Anina Merz aus Weinfelden bekam die Auszeichnung für ihre medienkritische Arbeit «Spielt Wahrheit überhaupt noch eine Rolle». Sie analysiert den Einfluss von Filterblasen und Fake News auf die Demokratie. «Der Journalismus hat eine Zukunft», ist ihr optimistisches Fazit. «Er ist zu wichtig für unsere Regierungsform, aber es braucht Anpassungen.» Sophia Wentkowski aus Wigoltingen hat die vermeintliche oder tatsächliche Wirkung von Kaffee untersucht. Mit Blindstudien belegt sie, dass die Anregung durch Koffein zu einem Teil auf einem Placebo-Effekt beruht, der durch Autosuggestion ausgelöst wird. Wer glaubt, koffeinhaltigen Kaffee zu trinken, fühlt sich belebt, auch wenn er koffeinfreien bekommen hat. «Seit ich die Studie gemacht habe, trinke ich in der Mensa keinen Kaffee mehr», lacht Sophia. «Der wirkt bei mir nicht mehr.»

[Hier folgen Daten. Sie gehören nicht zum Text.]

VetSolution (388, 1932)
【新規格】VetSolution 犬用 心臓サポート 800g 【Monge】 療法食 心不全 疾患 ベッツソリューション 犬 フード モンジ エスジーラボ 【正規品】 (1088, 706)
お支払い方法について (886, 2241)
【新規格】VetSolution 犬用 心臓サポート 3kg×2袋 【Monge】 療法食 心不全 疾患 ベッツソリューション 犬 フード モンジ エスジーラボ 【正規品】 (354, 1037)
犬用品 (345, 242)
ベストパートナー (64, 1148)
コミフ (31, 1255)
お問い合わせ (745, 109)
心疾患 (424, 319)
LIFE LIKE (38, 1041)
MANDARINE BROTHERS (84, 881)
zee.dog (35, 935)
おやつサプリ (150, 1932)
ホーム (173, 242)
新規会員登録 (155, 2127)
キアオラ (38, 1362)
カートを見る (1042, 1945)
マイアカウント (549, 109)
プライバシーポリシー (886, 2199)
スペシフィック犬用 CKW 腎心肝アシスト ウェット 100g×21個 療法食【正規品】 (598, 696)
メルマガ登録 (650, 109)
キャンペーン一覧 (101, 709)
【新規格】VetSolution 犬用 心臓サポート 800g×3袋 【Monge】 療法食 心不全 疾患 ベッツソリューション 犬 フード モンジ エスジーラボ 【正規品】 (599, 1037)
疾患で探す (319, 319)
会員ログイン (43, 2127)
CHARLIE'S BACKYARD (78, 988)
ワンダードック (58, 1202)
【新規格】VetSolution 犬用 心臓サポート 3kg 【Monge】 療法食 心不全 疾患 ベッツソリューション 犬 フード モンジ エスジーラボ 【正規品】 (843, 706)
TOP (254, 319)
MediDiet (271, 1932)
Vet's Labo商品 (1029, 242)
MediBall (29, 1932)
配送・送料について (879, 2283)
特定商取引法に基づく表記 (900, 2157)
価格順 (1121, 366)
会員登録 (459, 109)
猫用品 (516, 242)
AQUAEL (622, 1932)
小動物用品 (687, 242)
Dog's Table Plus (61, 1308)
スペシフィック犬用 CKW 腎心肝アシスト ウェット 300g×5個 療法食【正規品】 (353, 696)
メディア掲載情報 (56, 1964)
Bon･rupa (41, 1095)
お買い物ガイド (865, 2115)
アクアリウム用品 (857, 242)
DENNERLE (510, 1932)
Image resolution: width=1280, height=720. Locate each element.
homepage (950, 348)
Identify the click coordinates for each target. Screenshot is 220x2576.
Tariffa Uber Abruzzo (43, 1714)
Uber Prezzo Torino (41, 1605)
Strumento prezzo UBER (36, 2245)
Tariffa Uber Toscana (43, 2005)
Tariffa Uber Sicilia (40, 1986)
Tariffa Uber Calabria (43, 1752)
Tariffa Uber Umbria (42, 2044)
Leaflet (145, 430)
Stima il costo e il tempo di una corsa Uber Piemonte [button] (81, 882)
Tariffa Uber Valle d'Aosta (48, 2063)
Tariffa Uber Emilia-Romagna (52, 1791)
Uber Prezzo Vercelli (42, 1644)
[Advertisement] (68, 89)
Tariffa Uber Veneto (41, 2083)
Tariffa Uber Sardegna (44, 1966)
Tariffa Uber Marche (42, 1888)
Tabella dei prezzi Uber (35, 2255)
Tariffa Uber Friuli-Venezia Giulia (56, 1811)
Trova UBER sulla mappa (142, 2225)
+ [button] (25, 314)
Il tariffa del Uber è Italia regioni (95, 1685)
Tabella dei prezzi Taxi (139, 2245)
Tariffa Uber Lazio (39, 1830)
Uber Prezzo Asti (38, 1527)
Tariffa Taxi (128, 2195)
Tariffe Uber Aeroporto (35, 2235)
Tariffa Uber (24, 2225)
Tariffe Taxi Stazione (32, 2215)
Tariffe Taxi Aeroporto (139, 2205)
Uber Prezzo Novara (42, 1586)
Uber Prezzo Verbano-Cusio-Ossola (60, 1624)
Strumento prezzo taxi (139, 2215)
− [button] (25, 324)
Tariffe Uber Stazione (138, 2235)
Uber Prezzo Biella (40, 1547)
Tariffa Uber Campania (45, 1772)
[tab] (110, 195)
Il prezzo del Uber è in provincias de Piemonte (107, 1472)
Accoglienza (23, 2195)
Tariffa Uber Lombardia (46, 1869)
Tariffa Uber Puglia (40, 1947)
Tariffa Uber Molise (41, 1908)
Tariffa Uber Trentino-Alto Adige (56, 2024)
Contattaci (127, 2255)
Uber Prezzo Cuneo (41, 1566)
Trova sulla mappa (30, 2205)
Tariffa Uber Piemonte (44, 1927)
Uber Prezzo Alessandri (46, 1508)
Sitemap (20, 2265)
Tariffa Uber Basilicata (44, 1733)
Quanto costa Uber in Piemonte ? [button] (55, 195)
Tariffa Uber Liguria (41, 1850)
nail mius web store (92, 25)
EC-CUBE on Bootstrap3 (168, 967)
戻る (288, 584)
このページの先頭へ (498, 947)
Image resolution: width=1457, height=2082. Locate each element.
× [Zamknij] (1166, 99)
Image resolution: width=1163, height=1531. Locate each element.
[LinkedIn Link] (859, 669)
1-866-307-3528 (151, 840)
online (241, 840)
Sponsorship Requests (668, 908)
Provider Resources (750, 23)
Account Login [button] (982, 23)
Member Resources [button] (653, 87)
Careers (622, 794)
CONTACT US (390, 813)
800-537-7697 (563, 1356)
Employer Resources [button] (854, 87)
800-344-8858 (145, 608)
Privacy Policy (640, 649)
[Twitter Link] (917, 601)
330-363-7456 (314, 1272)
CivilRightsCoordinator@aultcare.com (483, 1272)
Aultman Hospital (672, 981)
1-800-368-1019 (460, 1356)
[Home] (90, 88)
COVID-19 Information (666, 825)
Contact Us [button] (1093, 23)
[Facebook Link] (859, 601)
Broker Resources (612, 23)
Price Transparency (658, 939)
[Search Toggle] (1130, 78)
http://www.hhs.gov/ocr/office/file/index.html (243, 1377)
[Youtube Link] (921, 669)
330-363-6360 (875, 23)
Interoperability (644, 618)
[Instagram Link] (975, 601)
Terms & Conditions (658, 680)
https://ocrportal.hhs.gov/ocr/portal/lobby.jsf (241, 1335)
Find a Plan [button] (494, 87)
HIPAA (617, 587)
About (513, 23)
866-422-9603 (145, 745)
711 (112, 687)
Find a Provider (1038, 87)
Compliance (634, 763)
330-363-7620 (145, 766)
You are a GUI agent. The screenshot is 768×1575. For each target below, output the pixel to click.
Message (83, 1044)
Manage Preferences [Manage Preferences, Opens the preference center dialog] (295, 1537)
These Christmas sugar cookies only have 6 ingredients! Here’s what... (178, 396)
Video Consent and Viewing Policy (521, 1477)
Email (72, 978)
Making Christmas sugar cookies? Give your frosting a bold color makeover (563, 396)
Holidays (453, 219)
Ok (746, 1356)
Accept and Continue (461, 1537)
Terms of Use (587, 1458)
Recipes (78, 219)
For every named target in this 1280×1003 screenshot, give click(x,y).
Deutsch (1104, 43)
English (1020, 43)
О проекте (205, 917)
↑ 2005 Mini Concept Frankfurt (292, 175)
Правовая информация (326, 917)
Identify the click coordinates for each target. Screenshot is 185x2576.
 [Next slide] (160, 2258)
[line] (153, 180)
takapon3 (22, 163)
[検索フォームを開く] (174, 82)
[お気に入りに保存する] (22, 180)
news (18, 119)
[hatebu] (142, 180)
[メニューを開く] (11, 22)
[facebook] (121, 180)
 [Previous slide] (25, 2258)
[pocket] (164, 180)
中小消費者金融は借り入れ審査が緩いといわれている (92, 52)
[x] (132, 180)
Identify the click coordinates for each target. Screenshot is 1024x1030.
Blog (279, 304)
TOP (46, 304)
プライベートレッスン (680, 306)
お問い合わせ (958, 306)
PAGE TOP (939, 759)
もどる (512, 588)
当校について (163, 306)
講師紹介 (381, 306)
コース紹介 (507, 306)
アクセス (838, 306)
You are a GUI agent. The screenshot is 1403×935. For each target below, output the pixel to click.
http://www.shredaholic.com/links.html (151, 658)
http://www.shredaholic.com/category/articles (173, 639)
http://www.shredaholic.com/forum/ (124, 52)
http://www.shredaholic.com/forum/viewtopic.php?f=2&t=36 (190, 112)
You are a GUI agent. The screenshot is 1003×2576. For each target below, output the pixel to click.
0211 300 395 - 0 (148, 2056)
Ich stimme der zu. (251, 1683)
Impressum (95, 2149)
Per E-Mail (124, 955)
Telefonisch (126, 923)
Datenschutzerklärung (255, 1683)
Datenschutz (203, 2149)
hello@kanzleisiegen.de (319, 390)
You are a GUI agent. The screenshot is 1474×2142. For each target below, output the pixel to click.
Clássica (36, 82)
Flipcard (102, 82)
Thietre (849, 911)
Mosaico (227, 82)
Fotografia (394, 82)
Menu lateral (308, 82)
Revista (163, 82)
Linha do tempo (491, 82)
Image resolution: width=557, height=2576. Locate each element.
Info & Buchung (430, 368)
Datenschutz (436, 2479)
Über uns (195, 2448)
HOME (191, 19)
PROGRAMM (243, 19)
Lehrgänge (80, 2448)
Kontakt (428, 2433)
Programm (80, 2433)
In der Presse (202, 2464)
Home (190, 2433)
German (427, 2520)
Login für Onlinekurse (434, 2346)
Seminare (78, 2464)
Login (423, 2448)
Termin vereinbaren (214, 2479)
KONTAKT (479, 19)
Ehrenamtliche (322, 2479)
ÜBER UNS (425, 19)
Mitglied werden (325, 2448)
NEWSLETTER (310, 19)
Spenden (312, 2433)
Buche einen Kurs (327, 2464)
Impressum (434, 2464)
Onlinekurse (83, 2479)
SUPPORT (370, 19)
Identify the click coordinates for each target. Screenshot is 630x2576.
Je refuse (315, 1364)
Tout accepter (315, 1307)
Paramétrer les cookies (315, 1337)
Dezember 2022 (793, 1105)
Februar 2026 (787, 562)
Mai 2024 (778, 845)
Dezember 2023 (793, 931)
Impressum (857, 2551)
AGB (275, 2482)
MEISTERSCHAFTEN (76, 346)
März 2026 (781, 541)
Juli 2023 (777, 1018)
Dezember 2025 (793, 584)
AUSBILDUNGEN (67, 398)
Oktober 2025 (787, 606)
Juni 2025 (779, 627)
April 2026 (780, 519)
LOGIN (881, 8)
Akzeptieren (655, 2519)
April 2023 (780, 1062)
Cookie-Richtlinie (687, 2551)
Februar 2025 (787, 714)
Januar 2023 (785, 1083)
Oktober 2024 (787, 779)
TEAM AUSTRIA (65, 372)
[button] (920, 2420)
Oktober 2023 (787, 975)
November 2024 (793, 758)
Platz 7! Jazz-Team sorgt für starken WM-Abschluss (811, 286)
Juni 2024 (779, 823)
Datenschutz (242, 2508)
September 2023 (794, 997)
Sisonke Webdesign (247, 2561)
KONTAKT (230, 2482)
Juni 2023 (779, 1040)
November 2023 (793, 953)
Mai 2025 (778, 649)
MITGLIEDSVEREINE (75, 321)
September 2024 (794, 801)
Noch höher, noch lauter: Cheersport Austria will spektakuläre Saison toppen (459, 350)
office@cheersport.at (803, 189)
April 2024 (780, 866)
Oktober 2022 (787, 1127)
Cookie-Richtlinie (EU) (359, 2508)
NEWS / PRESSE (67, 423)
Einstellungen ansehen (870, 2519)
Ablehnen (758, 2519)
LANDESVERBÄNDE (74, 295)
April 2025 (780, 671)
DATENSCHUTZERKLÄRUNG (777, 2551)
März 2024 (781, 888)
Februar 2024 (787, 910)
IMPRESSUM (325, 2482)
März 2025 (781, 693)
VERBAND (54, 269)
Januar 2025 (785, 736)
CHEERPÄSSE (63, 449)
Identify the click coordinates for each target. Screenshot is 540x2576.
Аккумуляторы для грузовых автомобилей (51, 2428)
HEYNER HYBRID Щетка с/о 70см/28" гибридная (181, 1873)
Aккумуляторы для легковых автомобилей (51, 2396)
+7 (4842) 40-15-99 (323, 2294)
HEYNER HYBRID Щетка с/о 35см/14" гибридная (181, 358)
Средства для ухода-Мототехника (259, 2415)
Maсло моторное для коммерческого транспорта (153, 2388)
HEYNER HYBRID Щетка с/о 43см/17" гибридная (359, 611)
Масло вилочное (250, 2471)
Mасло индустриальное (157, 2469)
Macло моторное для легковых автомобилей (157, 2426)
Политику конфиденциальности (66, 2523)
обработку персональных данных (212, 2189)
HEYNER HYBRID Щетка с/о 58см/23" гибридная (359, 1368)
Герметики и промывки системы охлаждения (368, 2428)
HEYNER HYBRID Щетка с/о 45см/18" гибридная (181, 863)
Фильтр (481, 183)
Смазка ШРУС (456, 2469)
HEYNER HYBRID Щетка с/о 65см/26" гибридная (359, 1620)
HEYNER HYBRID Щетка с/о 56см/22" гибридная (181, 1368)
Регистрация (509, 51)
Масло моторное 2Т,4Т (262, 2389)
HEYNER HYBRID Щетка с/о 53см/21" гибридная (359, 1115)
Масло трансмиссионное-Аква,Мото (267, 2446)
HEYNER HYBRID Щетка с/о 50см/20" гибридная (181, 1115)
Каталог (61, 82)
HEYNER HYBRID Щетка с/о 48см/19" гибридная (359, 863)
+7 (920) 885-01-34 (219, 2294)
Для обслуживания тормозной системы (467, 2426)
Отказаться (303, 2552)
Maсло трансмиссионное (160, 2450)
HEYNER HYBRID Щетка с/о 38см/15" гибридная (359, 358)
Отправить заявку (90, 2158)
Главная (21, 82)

Die vier Maturanden haben sich mit ihren Arbeiten gegen 13 andere Bewerber an der PMS durchgesetzt, die ebenfalls alle die Bestnote «6» bekommen hatten. Die Jury hatte es dementsprechend schwer sich zu entscheiden. Für die Stiftung für Jugendförderung im Thurgau, die das Preisgeld ausgesetzt hat, ist auch die hohe Teilnehmerzahl ein grosser Erfolg, wie Stiftungsrat Bernhard Friedrich in seinem Grusswort sagte: «Ihr habt auf viel Freizeit verzichtet und gut in eure weitere Laufbahn investiert. Derart zielstrebige und fleissige junge Menschen zu unterstützen, ist erklärtes Ziel der Stiftung.»